Hoje, esse salto evolutivo em nossa memória histórica é não somente necessário, mas emergente, graças à amplitude e lucidez da nova política africana desencadeada pelo governo Lula, o “mais africano dos presidentes”, no dizer do ex-ministro de Relações Exteriores Celso Amorim. Em 2011, comemoram-se dez anos da Conferência Mundial contra o Racismo, a Discriminação Racial, a Xenofobia e as Formas Conexas de Intolerância, realizada em Durban, na nova África do Sul, em agosto e setembro de 2001. Em sua memorável resolução final, a conferência reconheceu que “a escravidão e o tráfico de escravos, incluindo o tráfico transatlântico de escravos, foram tragédias terríveis na história da humanidade, não apenas por sua barbárie abominável, mas também em termos de sua magnitude, natureza de organização e, especialmente, pela negação da essência das vítimas”; reconheceu ainda que “a escravidão e o tráfico de escravos são crimes contra a humanidade e assim devem sempre ser considerados, especialmente o tráfico transatlântico de escravos, estando entre as maiores manifestações e fontes de racismo, discriminação racial, xenofobia e intolerância correlata...” Durban foi um marco que galvanizou em todo o mundo novos entendimentos e posturas, bem como movimentos sociais e políticas públicas sobre a problemática racial, particularmente com respeito aos afrodescendentes, como bem o ilustra a proclamação de 2011 como o Ano Internacional dos Povos Afrodescendentes, da Assembleia Geral das Nações Unidas.
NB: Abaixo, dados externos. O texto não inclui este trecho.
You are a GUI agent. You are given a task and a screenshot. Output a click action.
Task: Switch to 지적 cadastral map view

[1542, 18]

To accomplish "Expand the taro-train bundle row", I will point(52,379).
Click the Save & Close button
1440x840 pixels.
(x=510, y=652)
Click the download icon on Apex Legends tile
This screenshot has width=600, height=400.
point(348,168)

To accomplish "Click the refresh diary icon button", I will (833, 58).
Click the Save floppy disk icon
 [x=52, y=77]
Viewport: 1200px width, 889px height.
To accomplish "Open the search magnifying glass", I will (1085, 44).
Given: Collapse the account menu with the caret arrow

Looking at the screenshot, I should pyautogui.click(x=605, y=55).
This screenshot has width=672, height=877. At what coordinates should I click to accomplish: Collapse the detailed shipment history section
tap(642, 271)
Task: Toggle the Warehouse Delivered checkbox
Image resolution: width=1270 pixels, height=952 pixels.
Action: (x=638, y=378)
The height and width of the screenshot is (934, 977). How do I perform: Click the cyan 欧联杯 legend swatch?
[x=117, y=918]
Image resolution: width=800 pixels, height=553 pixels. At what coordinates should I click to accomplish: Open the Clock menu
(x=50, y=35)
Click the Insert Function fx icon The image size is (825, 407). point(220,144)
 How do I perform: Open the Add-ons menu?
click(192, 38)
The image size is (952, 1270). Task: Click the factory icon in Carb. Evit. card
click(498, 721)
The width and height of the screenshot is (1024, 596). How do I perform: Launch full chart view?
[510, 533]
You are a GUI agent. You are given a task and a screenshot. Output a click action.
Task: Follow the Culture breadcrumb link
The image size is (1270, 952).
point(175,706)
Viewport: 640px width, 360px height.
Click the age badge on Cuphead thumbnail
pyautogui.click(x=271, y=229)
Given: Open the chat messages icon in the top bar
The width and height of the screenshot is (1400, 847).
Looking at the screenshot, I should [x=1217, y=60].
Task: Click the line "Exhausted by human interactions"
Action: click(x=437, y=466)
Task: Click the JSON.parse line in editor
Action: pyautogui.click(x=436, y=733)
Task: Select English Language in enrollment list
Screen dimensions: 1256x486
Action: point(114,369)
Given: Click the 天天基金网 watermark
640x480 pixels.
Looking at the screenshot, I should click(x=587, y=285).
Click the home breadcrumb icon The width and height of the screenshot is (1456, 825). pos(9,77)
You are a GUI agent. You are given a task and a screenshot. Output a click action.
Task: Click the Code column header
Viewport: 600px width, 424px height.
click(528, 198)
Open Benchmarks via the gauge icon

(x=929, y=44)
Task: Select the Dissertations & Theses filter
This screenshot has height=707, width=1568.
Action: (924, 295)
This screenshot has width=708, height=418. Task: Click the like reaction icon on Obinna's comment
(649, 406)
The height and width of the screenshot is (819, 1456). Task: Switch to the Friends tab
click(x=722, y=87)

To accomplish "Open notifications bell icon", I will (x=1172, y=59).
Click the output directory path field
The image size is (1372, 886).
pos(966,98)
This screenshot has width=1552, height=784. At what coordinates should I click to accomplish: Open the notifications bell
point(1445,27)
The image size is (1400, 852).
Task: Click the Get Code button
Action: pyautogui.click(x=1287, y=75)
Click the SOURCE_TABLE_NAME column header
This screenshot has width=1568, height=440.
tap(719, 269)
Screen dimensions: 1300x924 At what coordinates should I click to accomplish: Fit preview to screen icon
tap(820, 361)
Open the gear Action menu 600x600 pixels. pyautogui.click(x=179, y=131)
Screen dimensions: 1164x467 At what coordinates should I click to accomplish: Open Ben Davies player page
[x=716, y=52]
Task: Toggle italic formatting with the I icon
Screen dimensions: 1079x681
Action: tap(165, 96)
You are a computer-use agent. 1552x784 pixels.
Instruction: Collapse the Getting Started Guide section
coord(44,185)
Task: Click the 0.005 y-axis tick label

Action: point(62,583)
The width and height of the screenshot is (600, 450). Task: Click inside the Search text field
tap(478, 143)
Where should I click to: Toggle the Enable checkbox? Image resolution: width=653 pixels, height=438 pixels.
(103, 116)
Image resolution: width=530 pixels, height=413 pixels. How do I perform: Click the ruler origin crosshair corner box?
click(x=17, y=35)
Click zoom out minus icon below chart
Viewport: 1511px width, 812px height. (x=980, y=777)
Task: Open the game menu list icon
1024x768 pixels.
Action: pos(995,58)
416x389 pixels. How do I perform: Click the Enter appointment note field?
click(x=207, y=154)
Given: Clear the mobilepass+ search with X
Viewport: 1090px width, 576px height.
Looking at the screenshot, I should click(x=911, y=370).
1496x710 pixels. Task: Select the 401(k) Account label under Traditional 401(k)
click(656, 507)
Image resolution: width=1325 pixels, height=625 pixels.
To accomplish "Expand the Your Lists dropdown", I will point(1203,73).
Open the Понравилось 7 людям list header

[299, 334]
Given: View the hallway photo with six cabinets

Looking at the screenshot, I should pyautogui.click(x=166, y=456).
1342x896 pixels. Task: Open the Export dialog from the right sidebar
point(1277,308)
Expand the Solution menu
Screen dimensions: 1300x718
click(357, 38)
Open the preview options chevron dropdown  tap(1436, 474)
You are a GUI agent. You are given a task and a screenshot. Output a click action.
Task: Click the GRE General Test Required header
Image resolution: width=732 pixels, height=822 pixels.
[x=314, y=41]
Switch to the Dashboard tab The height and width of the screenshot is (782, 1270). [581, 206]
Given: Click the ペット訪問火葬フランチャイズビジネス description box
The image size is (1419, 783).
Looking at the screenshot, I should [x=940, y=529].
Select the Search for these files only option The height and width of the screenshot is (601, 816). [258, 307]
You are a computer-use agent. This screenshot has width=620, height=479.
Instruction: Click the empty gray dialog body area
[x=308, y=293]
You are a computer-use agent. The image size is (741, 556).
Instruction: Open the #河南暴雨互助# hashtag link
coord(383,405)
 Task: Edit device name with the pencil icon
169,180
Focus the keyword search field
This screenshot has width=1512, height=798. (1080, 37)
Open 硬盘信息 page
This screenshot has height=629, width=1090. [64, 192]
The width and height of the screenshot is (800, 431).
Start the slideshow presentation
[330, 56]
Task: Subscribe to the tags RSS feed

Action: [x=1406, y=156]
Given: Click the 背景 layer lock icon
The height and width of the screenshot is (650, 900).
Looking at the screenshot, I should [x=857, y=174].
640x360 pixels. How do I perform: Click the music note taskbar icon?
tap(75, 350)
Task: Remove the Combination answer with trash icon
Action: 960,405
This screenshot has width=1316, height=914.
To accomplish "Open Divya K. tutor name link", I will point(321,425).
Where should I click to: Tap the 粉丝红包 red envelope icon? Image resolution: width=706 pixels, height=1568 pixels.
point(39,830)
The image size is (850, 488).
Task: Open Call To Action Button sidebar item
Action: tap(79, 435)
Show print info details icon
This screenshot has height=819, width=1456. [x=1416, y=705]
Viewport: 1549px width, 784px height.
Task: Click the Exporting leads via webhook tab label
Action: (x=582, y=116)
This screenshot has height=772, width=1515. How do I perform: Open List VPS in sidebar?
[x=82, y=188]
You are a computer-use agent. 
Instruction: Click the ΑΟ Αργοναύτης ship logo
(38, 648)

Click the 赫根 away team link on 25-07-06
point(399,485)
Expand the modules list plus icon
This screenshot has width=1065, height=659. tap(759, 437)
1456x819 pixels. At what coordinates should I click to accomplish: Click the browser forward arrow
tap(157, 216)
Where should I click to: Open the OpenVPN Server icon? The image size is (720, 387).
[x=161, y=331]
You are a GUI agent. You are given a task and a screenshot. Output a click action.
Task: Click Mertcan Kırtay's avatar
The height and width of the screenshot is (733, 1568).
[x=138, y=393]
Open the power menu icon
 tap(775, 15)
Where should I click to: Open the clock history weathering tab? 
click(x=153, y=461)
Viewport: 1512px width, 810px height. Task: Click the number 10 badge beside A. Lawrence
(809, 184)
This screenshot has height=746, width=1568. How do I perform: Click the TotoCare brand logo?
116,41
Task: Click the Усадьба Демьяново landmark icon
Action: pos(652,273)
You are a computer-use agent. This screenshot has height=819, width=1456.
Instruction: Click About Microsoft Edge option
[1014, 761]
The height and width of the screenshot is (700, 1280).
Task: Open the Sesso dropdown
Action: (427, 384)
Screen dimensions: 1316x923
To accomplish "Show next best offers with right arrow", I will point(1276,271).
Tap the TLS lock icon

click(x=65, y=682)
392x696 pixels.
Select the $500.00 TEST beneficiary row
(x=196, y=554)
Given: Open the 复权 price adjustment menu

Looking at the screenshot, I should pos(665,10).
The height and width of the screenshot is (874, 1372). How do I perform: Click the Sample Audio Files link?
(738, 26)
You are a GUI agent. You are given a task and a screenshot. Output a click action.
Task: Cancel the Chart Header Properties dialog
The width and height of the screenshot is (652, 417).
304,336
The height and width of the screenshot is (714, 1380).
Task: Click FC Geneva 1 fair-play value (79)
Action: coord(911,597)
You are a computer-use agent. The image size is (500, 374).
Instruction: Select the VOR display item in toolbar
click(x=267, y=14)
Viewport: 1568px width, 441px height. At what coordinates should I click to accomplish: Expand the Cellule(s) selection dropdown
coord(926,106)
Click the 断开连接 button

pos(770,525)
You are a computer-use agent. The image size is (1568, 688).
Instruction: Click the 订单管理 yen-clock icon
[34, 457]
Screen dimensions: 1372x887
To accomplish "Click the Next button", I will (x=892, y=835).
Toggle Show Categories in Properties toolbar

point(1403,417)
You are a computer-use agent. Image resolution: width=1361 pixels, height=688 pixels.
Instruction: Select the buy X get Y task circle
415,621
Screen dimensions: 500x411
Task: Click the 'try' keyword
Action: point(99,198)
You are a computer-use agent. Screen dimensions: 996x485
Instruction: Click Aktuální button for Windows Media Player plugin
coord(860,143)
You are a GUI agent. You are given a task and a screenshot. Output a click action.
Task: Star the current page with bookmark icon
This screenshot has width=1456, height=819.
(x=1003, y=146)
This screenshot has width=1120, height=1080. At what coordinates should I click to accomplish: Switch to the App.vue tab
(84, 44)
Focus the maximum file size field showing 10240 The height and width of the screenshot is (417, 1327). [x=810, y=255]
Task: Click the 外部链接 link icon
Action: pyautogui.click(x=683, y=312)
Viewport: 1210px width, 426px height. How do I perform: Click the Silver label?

Tudo isso é imensamente relevante em nosso país. Com efeito, segundo projeções do Instituto de Pesquisa Econômica Aplicada (Ipea), devido à diferença nas taxas de fecundidade entre população branca e não branca, em 2050 três quartos da população brasileira será constituída por negros e pardos. O Brasil, este povo majoritariamente afrodescendente, tem o direito de conhecer toda a verdade sobre sua história. Ao fazê-lo, deverá reconhecer sua dívida com respeito à África, independentemente do colonialismo europeu, do qual os dois continentes foram vítimas, mas pela participação direta do Estado, pós-Independência, na pilhagem da África.
A longa abolição da escravatura
O Brasil foi o último país das Américas a libertar efetivamente seus escravos. No entanto, após a firma do tratado anglo-brasileiro de 1826, em troca do reconhecimento pelo Reino Unido da independência do Brasil, foi aprovada pela Câmara de Deputados do Império e promulgada em 1831, durante a Regência, uma lei que abolia o tráfico de escravos. Apesar dessa lei, que está na origem da expressão popular “para inglês ver”, os chamados negreiros brasileiros prosseguiram com o tráfico, servindo-se de uma rede de agentes instalados ao longo de toda a costa ocidental da África. Na verdade, com a abolição do trabalho escravo nos Estados Unidos, após a guerra da independência, o tráfico negreiro brasileiro ganhou inclusive um novo impulso, sem a concorrência de seus congêneres do Norte.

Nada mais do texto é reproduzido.